- What to do -
1. In the text about radioactive waste in Memphis-area landfills, which company is licensed to send radioactive materials to the North Shelby BFI Landfill?
2. Continue the text about radioactive waste being buried in Memphis-area landfills, picking up after its final sentence.
#### Text block
Memphis, Tenn.-- Outrage has been spreading here since we learned that radioactive waste is being buried in two local landfills. These are ordinary landfills with no special monitoring or regulation for radioactive material. This came out in a report from Nuclear Information and Resource Service (NIRS) titled, "Out of Control--On Purpose: DOE's Dispersal of Radioactive Waste into Landfills and Consumer Products."

It turns out that a company called RACE is licensed to send radioactive materials to the North Shelby BFI Landfill in neighboring Millington, Tenn. This is the same company that wanted to put a radioactive waste incinerator on Presidents Island near Black communities in Memphis, but an outpouring of Black and white people stopped them. (See Community opposes nuclear waste incinerator, May-June 2005 N&L). They assured us at the time that all their waste was handled carefully and disposed of properly, but we had reports of trucks from RACE dumping at North Shelby at night, when it was closed.

The NIRS report tells of how materials contaminated with radioactivity are being released to ordinary landfills or even recycled, without serious monitoring, and how the nuclear establishment has been pushing to do this on a large scale for decades to cut their costs of dealing with nuclear waste. These efforts were fought off by anti-nuclear groups, workers, state and local governments, and even industries that didn't want these materials dumped on them. Tennessee is a center of unloading nuclear waste, making it someone else's problem--ours. We suspect our state is on its way to becoming the country's nuclear dump--some is already coming from as far as California. This reflects how impossible the problem of dealing with nuclear waste is--what's needed is to stop producing it.
########
#### Data excerpts
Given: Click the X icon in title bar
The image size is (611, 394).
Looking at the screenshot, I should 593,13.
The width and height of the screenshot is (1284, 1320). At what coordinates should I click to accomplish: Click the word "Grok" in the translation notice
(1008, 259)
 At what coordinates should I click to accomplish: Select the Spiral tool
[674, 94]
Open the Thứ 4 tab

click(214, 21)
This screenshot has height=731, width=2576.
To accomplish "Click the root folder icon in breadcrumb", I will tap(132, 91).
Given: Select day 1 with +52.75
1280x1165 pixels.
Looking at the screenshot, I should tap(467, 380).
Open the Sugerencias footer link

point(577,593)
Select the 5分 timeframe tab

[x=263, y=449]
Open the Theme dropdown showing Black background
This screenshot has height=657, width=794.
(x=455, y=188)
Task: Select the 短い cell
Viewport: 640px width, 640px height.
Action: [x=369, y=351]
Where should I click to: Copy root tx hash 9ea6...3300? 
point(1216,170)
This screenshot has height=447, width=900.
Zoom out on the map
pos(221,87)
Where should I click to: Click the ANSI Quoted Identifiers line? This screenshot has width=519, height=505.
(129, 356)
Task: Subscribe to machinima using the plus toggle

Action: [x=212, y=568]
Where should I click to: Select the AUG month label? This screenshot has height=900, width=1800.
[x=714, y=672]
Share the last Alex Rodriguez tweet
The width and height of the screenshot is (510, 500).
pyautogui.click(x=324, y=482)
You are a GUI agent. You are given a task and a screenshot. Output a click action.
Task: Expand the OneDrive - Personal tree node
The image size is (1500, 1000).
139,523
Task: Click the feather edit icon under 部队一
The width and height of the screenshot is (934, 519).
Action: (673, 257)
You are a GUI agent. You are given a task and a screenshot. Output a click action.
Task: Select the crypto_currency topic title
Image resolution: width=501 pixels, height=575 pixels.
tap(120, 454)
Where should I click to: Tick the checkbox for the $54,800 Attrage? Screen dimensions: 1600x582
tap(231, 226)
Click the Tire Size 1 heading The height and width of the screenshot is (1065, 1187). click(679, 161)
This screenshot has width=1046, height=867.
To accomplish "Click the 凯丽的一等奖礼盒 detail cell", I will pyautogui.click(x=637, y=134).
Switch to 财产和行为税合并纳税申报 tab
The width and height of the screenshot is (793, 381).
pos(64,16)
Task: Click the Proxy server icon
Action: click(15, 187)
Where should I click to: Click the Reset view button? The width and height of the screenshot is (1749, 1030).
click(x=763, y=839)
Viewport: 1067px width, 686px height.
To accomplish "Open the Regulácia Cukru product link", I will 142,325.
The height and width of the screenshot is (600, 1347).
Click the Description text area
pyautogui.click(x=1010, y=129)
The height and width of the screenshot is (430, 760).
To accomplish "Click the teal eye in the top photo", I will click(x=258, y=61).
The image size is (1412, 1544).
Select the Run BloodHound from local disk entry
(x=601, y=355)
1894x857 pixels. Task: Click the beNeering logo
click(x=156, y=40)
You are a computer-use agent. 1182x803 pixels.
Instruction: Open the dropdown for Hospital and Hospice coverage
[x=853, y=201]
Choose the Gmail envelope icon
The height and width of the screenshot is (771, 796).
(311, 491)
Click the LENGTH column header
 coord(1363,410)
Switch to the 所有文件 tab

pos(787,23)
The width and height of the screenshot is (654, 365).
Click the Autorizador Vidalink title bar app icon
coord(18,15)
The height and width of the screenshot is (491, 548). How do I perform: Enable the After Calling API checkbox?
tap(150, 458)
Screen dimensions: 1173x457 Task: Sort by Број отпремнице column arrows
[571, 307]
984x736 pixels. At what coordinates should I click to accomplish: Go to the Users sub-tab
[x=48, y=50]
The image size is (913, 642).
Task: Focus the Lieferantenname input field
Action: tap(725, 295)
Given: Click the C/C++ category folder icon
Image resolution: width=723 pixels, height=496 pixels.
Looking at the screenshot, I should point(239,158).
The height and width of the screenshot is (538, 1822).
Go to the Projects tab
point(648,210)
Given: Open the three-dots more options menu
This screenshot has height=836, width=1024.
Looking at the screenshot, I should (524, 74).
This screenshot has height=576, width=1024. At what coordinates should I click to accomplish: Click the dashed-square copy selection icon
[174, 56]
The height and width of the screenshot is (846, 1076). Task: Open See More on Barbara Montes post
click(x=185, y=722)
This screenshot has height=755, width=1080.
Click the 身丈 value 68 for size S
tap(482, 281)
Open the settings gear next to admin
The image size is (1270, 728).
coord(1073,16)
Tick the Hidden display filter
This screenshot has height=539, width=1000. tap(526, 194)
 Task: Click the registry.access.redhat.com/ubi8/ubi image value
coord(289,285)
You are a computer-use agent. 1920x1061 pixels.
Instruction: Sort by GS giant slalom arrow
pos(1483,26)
########
- Answers by task -
1. RACE

2.
Already in Middle Tennessee, Citizens to End Nuclear Dumping in Tennessee (ENDIT) has been organized to demand "a permanent end to dumping all nuclear and toxic waste in our landfills in Tennessee or other sites in Tennessee" and "frequent and thorough monitoring of:
1. Air quality near dumping sites.
2. Drinking water for levels of radioactivity and toxicity and
3. Independent assessment of the levels of pollution at Middle Point and other Tennessee landfills.

ENDIT also urges that all possible efforts be made to clean up dumping sites in Tennessee and that any plans to expand the Middle Point landfill be terminated permanently. In September they forced the Middle Point Landfill to be taken off the list of landfills that can receive this "special" waste.

Here in Memphis we are just starting to fight this.